Total = $1.00, just like before. No difference.
There, I think that's basically their pitch. I'm not a Fair Tax expert, so I could've biffed something.
>The Fair Tax--now separated and out in the open for all to see--is
> >simply the tax which you would've paid before anyhow, but without
> >knowing it.
>
> No, it's not. Yo can't tell me that money that has already been taxed has the
> same value as money that hasn't. Which would you rather have, $1M in an
> conventional IRA (no tax yet paid), or $600K ($1M after tax) in a Roth, when
> they change the tax to a consumption tax?
Depends on the tax rates. Under the Fair Tax's 23% I'd rather have the $1M, because that way I avoid the current system's higher rates.
But, the difference here is not made by getting taxed twice--per item c) you are *already* paying the 23% tax built into the price of of an purchase, and under today's system you *are* going to pay it when you buy something.

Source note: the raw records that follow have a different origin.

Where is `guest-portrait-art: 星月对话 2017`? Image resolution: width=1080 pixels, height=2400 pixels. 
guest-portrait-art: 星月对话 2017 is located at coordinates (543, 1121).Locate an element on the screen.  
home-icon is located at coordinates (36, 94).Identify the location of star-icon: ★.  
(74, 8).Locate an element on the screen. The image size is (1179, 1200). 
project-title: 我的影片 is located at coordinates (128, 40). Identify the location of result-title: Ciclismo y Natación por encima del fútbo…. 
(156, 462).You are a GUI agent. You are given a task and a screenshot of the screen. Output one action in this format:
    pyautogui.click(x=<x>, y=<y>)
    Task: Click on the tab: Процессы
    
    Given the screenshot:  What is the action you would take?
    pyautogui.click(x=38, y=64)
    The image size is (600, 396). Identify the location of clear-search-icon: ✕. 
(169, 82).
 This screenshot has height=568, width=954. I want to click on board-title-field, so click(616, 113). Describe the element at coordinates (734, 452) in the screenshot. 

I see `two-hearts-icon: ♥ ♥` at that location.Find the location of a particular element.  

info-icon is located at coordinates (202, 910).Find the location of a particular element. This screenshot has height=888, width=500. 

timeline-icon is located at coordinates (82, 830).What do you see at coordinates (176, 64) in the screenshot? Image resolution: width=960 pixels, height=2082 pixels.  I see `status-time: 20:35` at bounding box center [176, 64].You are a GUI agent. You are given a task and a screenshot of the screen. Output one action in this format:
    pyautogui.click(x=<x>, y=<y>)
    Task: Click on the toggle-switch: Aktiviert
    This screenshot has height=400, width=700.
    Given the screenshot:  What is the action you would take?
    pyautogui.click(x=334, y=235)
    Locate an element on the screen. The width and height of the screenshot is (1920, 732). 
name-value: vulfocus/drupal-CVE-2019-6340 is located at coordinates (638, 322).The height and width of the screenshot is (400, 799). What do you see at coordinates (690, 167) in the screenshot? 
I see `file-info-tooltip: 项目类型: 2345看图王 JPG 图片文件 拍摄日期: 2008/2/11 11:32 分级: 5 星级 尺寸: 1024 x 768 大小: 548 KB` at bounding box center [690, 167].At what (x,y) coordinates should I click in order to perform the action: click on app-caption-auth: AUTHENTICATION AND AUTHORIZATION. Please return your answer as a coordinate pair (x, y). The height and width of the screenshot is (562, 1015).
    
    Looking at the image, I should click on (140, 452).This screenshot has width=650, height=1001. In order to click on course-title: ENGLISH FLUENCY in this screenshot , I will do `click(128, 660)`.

I don't have an IRA because I don't have confidence in the premise that tax rates will be lower in the future. Without that the numbers don't make sense. Bob Pease actually had a pretty good column on this a decade or so ago; he concluded the same.
Besides, I don't like having my money at the whim of Congress. They burned me ex post facto with my 401k charging me a penalty for doing something that was allowed when I did it, then changing the law retroactively months later.